=== Task requirements ===
Beginning at the line that contains "Task: Click Zoom to Fit in the toolbar", write out every line down to the end of the records, with both ends kept and nothing added.

=== Records supplied ===
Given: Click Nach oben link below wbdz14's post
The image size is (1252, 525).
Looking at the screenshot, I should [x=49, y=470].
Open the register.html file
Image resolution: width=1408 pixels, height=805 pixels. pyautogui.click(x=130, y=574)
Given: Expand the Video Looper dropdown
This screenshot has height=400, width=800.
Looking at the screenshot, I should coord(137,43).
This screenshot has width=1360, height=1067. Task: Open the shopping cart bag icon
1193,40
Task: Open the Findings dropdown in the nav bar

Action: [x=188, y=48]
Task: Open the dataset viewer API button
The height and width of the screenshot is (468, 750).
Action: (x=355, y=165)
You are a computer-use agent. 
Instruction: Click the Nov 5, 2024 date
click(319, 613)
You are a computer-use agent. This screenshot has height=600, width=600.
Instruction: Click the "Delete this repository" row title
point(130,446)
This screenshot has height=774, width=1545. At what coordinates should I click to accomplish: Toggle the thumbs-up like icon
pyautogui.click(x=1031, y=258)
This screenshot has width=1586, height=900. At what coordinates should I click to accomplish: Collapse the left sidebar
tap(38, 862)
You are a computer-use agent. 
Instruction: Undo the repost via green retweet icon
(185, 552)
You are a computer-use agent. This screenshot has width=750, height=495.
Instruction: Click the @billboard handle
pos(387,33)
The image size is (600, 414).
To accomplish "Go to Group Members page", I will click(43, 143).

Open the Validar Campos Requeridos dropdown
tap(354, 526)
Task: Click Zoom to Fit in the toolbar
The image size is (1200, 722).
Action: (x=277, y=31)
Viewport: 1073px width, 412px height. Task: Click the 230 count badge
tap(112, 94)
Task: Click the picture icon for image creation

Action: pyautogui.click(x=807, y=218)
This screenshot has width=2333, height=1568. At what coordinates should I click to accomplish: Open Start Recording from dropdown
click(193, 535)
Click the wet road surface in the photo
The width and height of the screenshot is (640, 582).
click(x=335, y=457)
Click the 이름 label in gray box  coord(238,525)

=== Response below ===
Task: Click Zoom to Fit in the toolbar
The image size is (1200, 722).
Action: (x=277, y=31)
Viewport: 1073px width, 412px height. Task: Click the 230 count badge
tap(112, 94)
Task: Click the picture icon for image creation

Action: pyautogui.click(x=807, y=218)
This screenshot has width=2333, height=1568. At what coordinates should I click to accomplish: Open Start Recording from dropdown
click(193, 535)
Click the wet road surface in the photo
The width and height of the screenshot is (640, 582).
click(x=335, y=457)
Click the 이름 label in gray box  coord(238,525)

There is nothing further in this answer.